Do We Face A Supercomputing Crisis?

Virtual design, predictive modeling and simulations are increasingly essential for smarter science, faster innovation, better product development.

In finance, we want deal types with better return characteristics. Risk shall not only be priced, but optimized .... More exposure modeling, collateral management and what have you might force us to perform many millions of single valuations to price a single instrument in a certain counter party regime.


As in other industries we are told that we need supercomputer performance on our desks or a virtual supercomputer in the cloud. And the new computing muscles will be based on hybrid architectures of multi core CPUs and massive parallel processor collections (GPUs and alike).

"They" say it's past time to adopt to HPC and CPU based HPC is outdated. So, we think we want to stay on top of the game ... and reinvent UnRisk.

In Taming the Machine Infernal I outlined how we approached the new field - prototyping the most advanced valuation tasks in multi-model environments .... Quite impressive results are described here. In §4 you find the speed up table of a certain task. A speed up of 90 is not bad? But certainly not enough.

Manage your risk while you are sleeping

If we want to continue enabling our users to managing risk of large portfolios under the new regulatory regimes over night, a much higher speed up is required. We reinvent our pricing and calibration engines, making them inherently parallel ad platform agnostic. New computing muscles, you are most welcome. The cost involved in the reinvention are significant - the total cost of ownership uplifts for customers as well?

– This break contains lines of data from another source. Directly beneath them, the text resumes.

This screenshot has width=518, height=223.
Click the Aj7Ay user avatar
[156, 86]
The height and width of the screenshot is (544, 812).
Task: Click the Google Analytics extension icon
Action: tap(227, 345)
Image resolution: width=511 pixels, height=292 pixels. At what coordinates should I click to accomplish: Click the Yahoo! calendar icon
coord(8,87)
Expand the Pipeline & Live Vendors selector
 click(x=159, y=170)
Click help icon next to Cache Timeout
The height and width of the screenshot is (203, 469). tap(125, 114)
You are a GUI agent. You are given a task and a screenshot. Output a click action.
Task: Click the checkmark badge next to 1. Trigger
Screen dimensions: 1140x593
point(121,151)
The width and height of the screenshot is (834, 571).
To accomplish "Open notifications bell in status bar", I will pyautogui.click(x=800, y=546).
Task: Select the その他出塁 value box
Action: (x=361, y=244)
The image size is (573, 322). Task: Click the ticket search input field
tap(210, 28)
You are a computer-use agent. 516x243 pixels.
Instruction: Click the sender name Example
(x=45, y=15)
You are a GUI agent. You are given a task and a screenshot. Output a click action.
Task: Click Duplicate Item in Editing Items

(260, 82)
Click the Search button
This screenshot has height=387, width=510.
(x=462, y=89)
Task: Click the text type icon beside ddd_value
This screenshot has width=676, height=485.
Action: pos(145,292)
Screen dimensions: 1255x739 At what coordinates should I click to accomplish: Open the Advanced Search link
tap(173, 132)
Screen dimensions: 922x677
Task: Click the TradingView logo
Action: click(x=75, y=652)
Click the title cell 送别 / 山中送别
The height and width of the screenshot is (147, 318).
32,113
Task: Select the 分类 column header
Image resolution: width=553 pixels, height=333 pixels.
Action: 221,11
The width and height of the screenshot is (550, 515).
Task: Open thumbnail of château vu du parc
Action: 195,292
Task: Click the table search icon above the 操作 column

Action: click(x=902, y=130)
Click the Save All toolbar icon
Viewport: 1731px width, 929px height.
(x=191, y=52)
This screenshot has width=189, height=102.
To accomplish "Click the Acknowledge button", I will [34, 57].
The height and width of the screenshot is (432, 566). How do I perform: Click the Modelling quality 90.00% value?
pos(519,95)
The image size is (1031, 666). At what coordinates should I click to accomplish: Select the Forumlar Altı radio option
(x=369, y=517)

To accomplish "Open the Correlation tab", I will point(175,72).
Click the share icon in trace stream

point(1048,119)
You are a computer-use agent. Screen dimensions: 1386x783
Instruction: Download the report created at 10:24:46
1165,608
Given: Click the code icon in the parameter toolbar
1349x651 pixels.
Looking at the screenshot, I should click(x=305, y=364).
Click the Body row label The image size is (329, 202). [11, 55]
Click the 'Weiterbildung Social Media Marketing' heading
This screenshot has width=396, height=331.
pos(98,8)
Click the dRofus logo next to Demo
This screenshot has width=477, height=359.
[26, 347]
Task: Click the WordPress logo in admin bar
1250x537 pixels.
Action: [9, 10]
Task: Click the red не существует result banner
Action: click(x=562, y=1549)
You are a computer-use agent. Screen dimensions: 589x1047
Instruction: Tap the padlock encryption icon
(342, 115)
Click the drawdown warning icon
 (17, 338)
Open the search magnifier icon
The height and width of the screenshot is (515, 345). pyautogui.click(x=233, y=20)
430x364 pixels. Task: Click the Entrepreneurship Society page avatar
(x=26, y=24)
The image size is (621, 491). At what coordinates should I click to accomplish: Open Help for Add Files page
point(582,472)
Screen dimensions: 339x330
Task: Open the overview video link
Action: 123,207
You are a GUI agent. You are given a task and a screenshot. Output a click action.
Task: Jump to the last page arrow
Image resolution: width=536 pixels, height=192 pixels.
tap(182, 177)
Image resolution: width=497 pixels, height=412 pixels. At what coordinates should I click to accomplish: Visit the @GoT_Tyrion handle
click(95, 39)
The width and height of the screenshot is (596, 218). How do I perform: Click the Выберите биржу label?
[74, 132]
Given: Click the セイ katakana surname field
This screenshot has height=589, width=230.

If innovation meets complexity reduction

Reinventing UnRisk we did lab work again and found faster an better schemes for normal PCs (taking the experiences from the telescope project where a speed up of 1000 was possible without GPU utilization, ..) and finally we found that the runtime computer needed to manage the risk of moderately complex portfolios must not be so immensely super?

What if regulators find that more complicated models may carry even greater risk?
What if customers find that they do not have access to enough reliable, real time data to meet the new requirements?
What if we find that many clever and insightful things can be done on (connected) smart devices?

The past has shown that programming had never enough resources, but mainframe makers suffered from their misunderstanding that only a mainframe is a computer.

Algorithm optimization is dead - long live algorithm optimization?